You will either want to look away or jump for joy. Reform UK made waves on election night, winning four seats and coming second in various constituencies.
Now, Farage reckons he is not just a populist force shaking up the country, but could be a genuine contender for Prime Minister in the years to come.
As he said in his victory speech after winning his Clacton seat: “My plan is to build a mass national movement over the course of the next few years and hopefully be big enough to challenge the general election properly in 2029.”
Has Farage got a point? And should Keir Starmer be worried?
Here’s what the News Agents say.
Emily Maitlis says that Reform are now “snapping at Labour's heels”.
It comes after they snatched up seats across the North East, which are “very safe Labour heartlands”.
Maitlis adds: ”For every seat that they did get, there are others they didn't get, where their share of the vote is still phenomenal, sometimes on over 30%.”
Jon Sopel says this will push Labour to take the issue of immigration seriously if they are to “see off the threat of Reform”.
“You just have to look at what's happened in France over the past 22 years of the rise of the far right in France. Each election getting higher and higher and higher”, he says.
Sopel adds that the same phenomenon is taking hold in the UK. He says: “I think it's people who feel that the system has let them down, that there are too many foreigners in the country taking their jobs, that their livelihoods have cost the living, everything. And they just blame it all on this simple thing. And Farage is capitalising on that.”

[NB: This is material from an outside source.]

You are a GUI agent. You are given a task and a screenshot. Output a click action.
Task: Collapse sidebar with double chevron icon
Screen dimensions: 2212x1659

Lewis Goodall agrees that Labour will need some bright ideas to keep Reform at bay.
He says: “We can bet our bottom dollar that if we think the Tories have had a tough time on immigration and what's gone on in the channel in this parliament, you just wait, right?”
And with a powerful group of voices on the right wing of the Conservative Party, Labour will be facing a “chorus” of attacks of immigration and small boats from all angles.
Goodall adds: “Starmer has found himself unwittingly as the kind of slayer of the center right. He's going to be the midwife of actually a more radicalised right wing in this country because he's created such a massive election victory.
“And that means that, paradoxically enough, politics could end up being dragged onto territory that the Labour Party, Keir Starmer, doesn't much like. And he's going to have to have an answer to that.”
"A people's revolt is under way"
Or so claims Richard Tice, the party chairman, who won the Boston and Skegness constituency with 15,520 votes.
He added in his winning speech that this is “just the beginning, we are just warming up".
But whether Reform will simply push Labour hard on immigration or become a genuine contender for power at the next election remains to be seen.